Render the lines below, from the one holding "Windows Start button" through the one holding "Action: click(11, 21)", inclusive, as a Markdown table with the columns Row and Line. Number each row and leave out any blank lines.

_ _ _ _

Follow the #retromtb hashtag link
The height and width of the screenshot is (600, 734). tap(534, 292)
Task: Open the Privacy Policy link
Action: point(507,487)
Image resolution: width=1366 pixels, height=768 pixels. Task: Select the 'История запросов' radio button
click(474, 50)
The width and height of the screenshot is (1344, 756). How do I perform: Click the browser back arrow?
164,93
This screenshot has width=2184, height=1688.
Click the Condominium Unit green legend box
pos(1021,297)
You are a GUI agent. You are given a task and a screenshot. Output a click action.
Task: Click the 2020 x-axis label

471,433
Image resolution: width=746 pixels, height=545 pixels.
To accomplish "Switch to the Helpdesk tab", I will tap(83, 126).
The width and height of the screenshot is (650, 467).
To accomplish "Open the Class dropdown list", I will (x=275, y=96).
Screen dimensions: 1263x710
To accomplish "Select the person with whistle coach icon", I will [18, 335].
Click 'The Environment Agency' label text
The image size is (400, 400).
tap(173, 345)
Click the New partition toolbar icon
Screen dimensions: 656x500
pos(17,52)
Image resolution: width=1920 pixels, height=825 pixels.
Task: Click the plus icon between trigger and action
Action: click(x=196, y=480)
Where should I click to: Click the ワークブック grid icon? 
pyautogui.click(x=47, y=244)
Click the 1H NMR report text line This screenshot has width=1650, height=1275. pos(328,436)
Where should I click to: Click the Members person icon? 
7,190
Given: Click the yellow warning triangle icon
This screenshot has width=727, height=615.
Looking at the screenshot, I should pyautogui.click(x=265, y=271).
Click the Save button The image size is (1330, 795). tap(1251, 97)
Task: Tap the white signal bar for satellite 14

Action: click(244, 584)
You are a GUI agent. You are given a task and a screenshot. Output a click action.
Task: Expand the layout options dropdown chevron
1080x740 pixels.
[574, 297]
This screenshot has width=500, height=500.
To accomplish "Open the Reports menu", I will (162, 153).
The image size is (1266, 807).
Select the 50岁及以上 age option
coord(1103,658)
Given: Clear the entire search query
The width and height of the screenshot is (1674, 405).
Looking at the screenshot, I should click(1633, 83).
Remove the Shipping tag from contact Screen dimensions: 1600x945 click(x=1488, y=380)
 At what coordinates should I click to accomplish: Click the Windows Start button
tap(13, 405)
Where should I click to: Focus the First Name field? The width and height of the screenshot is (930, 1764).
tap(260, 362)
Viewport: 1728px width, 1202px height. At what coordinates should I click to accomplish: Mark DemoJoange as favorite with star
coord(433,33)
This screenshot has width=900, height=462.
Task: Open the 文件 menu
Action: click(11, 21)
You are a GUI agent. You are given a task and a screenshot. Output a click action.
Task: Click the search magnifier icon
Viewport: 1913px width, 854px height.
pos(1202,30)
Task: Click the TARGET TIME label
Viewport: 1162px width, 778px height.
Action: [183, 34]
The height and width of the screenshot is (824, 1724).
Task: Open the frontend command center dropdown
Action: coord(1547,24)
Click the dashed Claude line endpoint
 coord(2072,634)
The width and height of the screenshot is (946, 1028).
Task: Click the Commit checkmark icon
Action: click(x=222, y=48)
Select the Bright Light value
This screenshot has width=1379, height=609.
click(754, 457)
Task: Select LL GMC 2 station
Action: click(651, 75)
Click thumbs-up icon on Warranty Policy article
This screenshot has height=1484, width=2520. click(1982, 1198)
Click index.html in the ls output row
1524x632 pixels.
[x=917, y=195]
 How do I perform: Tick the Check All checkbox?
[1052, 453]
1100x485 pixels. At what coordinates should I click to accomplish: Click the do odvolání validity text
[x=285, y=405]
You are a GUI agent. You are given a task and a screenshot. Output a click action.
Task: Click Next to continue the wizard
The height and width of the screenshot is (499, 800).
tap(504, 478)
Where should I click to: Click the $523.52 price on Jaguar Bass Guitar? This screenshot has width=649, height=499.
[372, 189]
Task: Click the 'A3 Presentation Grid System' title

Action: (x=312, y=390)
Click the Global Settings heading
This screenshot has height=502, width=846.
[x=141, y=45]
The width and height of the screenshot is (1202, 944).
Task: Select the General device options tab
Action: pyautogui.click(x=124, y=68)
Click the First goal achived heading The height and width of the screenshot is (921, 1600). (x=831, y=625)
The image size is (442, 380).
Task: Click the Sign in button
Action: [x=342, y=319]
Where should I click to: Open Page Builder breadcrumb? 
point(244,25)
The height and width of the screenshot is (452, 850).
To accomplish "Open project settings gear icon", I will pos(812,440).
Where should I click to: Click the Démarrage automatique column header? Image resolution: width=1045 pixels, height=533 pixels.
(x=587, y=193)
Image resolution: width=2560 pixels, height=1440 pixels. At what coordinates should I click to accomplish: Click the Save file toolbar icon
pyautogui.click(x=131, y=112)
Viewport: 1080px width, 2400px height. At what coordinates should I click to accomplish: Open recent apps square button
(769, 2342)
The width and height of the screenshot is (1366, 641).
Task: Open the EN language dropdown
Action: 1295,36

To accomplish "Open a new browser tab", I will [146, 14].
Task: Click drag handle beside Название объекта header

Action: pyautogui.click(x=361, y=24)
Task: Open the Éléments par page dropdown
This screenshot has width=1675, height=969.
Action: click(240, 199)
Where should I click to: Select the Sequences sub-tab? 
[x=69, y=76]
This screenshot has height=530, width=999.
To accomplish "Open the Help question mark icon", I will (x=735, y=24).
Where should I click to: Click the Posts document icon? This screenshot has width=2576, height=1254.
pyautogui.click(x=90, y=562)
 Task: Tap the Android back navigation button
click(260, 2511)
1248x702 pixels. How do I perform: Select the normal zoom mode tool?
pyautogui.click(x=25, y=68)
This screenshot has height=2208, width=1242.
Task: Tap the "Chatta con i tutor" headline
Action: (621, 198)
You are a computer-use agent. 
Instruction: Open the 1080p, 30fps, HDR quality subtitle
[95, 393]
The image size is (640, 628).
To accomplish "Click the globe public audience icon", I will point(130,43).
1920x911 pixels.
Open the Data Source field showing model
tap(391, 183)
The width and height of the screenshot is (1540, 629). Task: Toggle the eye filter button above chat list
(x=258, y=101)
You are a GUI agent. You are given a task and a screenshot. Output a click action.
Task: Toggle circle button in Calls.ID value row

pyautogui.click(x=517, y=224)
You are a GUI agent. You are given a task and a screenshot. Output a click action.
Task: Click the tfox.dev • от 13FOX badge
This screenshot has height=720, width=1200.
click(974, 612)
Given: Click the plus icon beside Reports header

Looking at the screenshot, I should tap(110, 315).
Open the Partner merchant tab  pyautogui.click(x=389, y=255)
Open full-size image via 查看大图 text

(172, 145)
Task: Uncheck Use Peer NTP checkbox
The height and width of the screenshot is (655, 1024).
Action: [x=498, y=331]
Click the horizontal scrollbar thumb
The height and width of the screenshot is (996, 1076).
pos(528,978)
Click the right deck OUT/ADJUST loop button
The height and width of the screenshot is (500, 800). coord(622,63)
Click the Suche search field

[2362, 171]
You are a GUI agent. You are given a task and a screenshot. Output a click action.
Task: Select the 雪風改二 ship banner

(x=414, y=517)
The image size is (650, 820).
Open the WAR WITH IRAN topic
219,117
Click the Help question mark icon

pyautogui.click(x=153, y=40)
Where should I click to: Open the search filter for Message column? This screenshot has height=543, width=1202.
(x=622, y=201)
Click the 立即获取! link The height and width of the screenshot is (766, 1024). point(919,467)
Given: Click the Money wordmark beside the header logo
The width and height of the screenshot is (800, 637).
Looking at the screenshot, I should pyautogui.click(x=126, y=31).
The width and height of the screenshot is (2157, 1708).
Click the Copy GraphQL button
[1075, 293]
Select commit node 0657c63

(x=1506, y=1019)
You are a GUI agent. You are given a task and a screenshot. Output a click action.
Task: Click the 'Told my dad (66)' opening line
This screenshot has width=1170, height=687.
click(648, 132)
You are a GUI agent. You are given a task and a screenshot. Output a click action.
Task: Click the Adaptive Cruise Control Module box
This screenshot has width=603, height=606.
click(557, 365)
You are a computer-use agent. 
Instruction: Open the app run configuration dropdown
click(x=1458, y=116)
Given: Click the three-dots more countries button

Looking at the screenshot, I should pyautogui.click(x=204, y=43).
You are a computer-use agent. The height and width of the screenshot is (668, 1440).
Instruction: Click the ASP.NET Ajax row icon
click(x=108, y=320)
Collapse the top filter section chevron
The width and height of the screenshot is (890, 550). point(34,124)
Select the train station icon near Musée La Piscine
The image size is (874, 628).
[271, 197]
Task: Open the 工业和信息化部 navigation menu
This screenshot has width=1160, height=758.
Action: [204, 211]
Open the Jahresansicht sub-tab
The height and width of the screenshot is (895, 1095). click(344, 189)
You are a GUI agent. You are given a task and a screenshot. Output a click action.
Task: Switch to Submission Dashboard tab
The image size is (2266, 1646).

_ _ _ _

**REPLY TO THE TASK:**
| Row | Line |
|---|---|
| 1 |  At what coordinates should I click to accomplish: Click the Windows Start button |
| 2 | tap(13, 405) |
| 3 | Where should I click to: Focus the First Name field? The width and height of the screenshot is (930, 1764). |
| 4 | tap(260, 362) |
| 5 | Viewport: 1728px width, 1202px height. At what coordinates should I click to accomplish: Mark DemoJoange as favorite with star |
| 6 | coord(433,33) |
| 7 | This screenshot has width=900, height=462. |
| 8 | Task: Open the 文件 menu |
| 9 | Action: click(11, 21) |